Правительство наше признает послаблением, пагубной уступчивостью советоваться с природными способностями и склонностями человека при назначении его на место. Человек рожден стоять на ногах: именно потому и надобно поставить его на руки и сказать ему: иди! А не то, что значит власть, когда она подчиняется общему порядку и течению вещей! К тому же тут действует и опасение: человек на своем месте делается некоторой силой, самобытностью, а власть имеет одни орудия, часто кривые, неудобные, но зато более зависимые от ее воли.
22 октября призвал меня Вронченко и предложил мне это место. Я представил ему слегка свои возражения, говоря, что это место менее всего соответствует моим способностям, привычкам, etc. Но, разумеется, эти возражения не могли иметь ни веса, ни значения, ибо они были в противоречии с общим положением дел в России. Что дано мне от природы – в службе моей подавлено, отложено в сторону: призываются к делу, применяются к действию именно мои недостатки.
У меня нет никакой способности к
Было бы это случай, исключение, падающее на мою долю, – делать нечего, беда моя да и только. Знать, так на роду моем написано; но дело в том, что это общее правило, и мое несчастье есть вместе и несчастье целой России. На конце поприща моего я вхожу в темный бор людей и дел. Всё мне незнакомо, и всё в противоположности с внутренними моими стихиями. Меня герметически закупоривают в банке и говорят: дыши, действуй.
Вероятно, никто не встречал нового назначения и повышения с таким меланхолическим чувством, как я. Впрочем, все мои ощущения, даже и самые светлые и радостные, окончательно сводятся во мне в чувство глубокого уныния.
Я писал Жуковскому о нашей народной и руссославной школе. «Что не ясно, то не по-французски», – говорят французы в отношении к языку и слогу. Всякая мысль не ясная, не простая, всякое учение, не легко применяемое к действительности, всякое слово, которое не легко воплощается в дело, – не русские мысль, учение, слово.
В чувстве этой народности есть что-то гордое, но вместе с тем и холопское. Как пруссаки ненавидят нас потому, что мы им помогли и выручили их из беды, так наши восточники ненавидят запад. Думать, что мы и без запада справились бы, – то же, что думать, что и без солнца могло бы светло быть на земле.
Наше время, против которого нынешнее протестует, дало, однако же, России 12-й год, Карамзина, Жуковского, Державина, Пушкина. Увидим, что даст нынешнее. Пока еще ничего не дало. Оно умалило, сузило умы.

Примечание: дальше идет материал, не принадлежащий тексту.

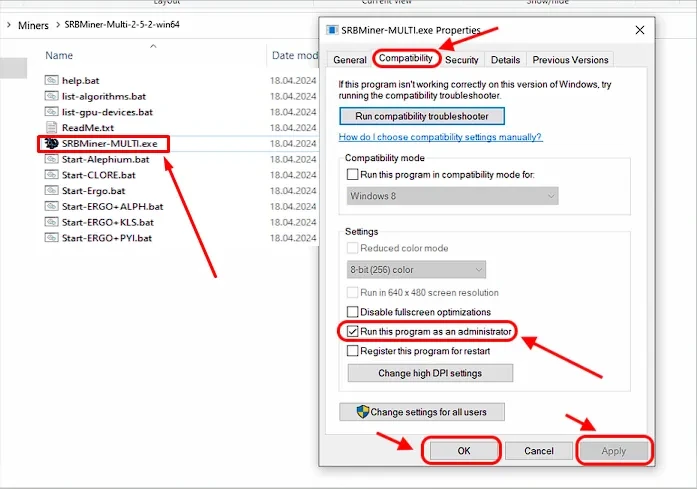Click the shield icon on Change settings button
This screenshot has width=697, height=489.
pos(361,411)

Выдумывать новое просвещение на славянских началах, из славянских стихий – смешно и безрассудно. Да и где эти начала, эти стихии? Отказываться от того просвещения, которое ныне имеешь, в чаянии другого, более родного, более к нам приноровленного – то же, что ломать дом, в котором мы кое-как уже обжились и обзавелись, потому что по каким-то преданиям, гаданиям, ворожейкам где-то, в какой-то потаенной, заветной каменоломне должен непременно скрываться камень-самородок, из которого можно построить такие дивные палаты, что перед ними все нынешние дворцы будут казаться просто нужниками. Вот эти русскославы и ходят всё кругом этого места, где таится клад, с припевами, заговорами, заклятьями и проклятьями Западу, а своего ничего вызвать и осуществить не могут. Один пар бьет столбом из-под обетованной их земли.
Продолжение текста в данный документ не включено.